++++ Available data ++++

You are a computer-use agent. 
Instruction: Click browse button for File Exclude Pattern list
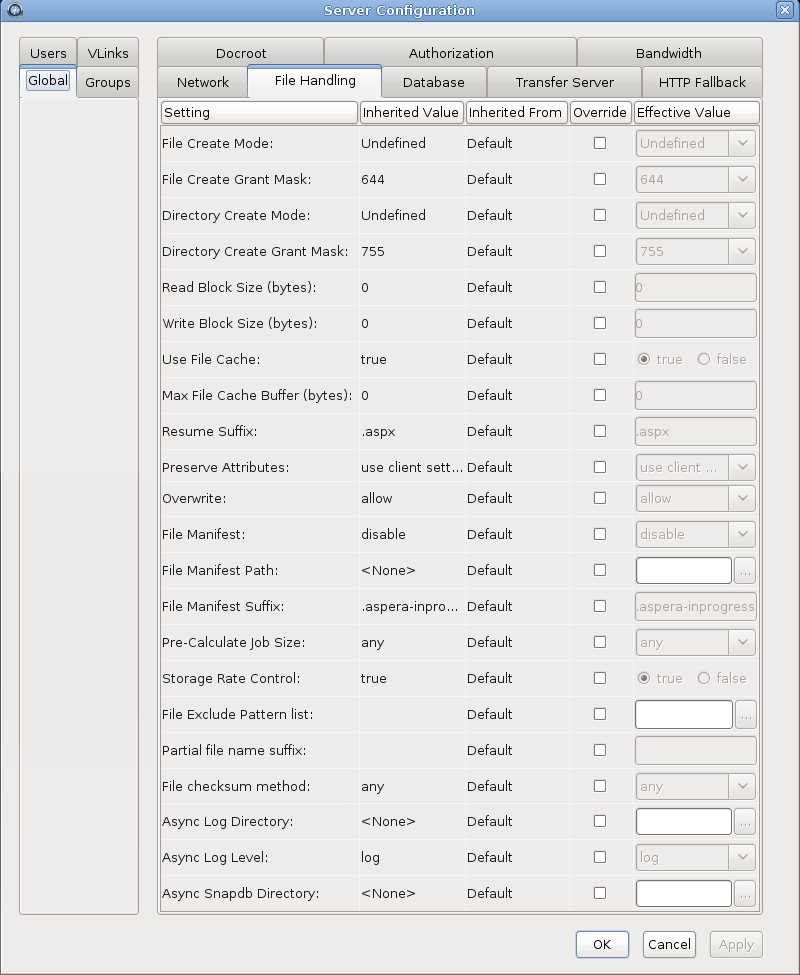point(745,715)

++++
++++ Available data ++++

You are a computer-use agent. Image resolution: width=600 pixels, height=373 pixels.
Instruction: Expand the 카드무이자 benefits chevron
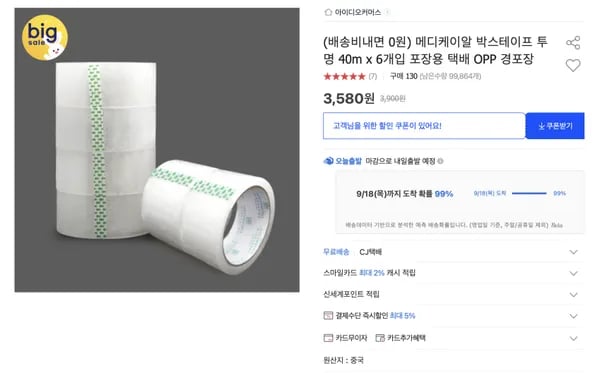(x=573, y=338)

++++
++++ Available data ++++

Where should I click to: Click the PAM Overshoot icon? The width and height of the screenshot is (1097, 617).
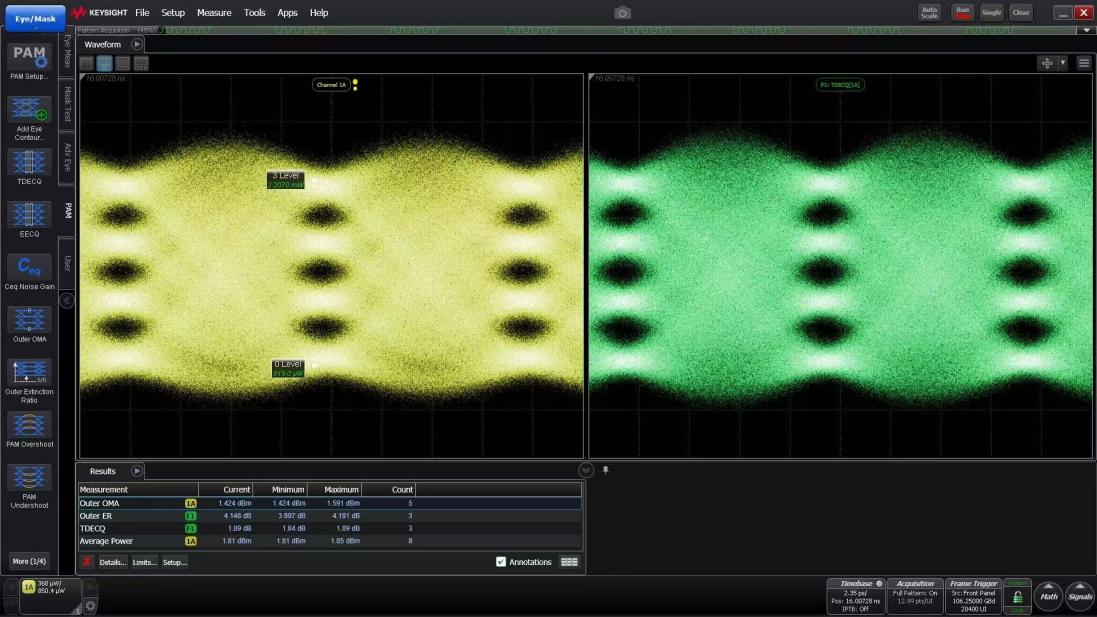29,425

++++

Please rewrite only the records beginning at the line that has "You are a computer-use agent. Image" and stopping after the line that has "(x=573, y=338)", with both of those lines included, the requests kept and the pictures left out. Scale each answer coordinate by 2.3 and round it to a whole number, with halves going up.

You are a computer-use agent. Image resolution: width=600 pixels, height=373 pixels.
Instruction: Expand the 카드무이자 benefits chevron
(x=1318, y=777)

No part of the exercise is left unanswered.